## Action item
Only the lines from the one with "Screen dimensions: 1080x682" to the end of the data, both ends included, should be output, exactly as they stand and without pictures.

## Extracted entries
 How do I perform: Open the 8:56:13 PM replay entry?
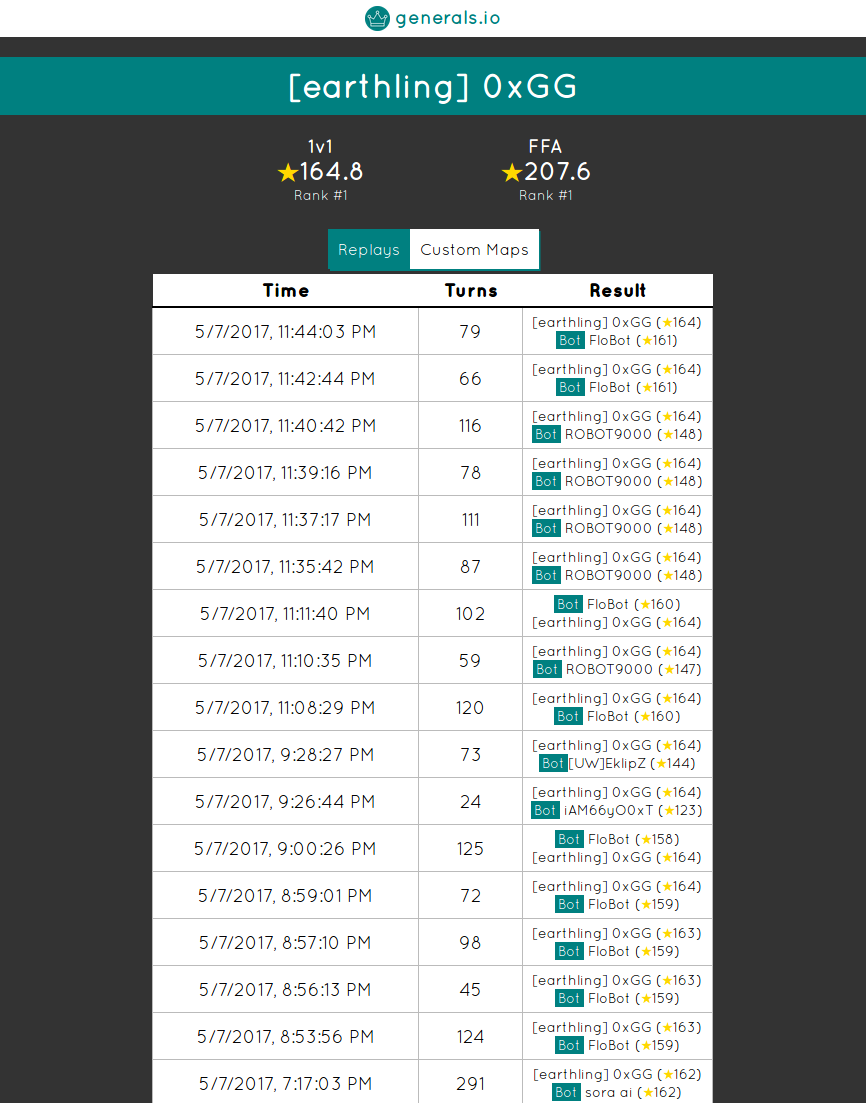pos(285,990)
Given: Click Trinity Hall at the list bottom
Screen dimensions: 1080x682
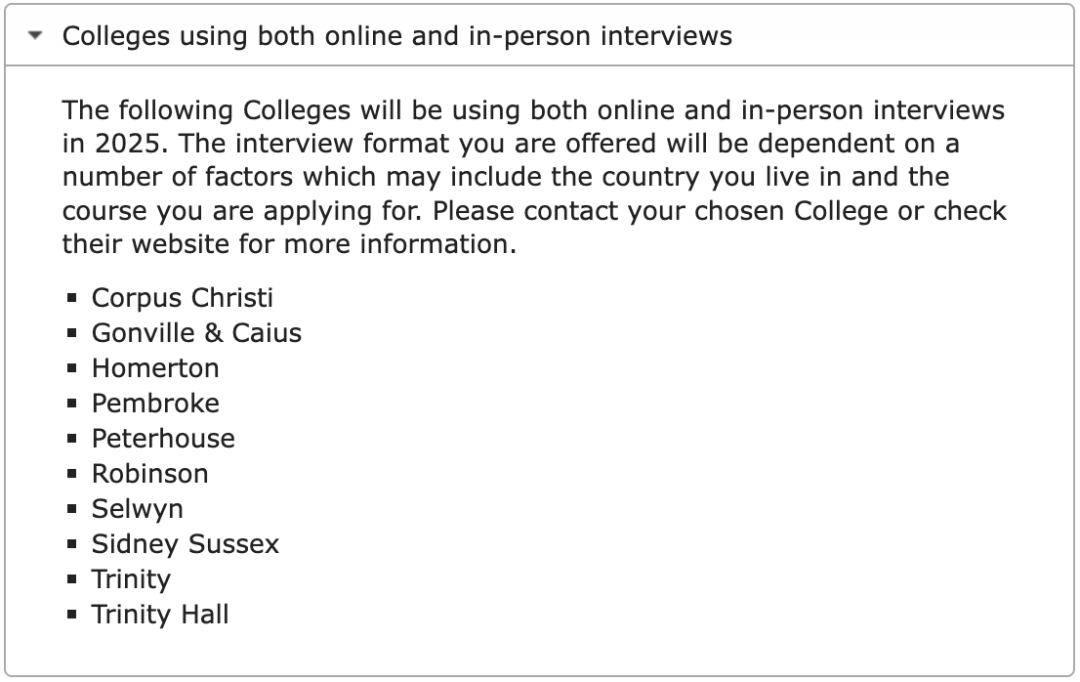Looking at the screenshot, I should click(x=160, y=614).
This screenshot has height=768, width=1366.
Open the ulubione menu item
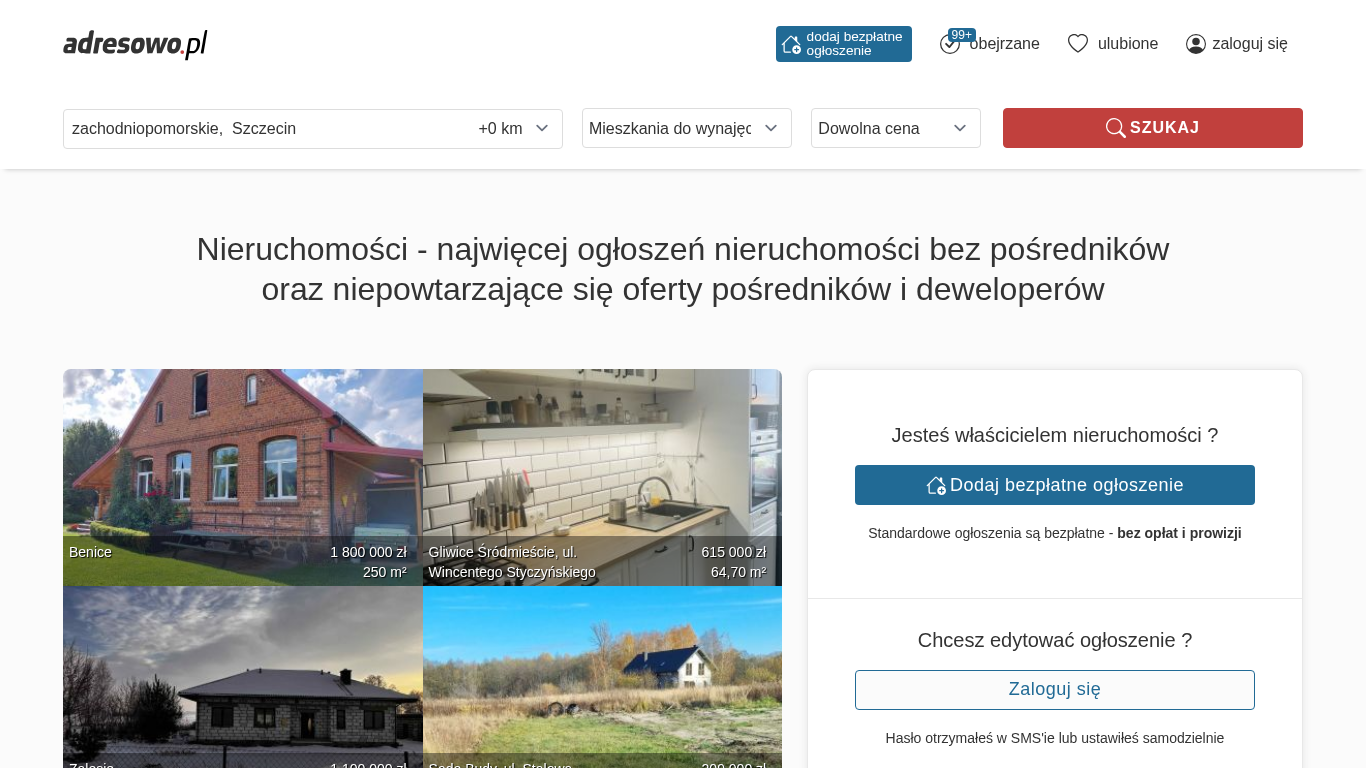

## Task output
Screen dimensions: 1080x682
Looking at the screenshot, I should click(x=160, y=614).
This screenshot has height=768, width=1366.
Open the ulubione menu item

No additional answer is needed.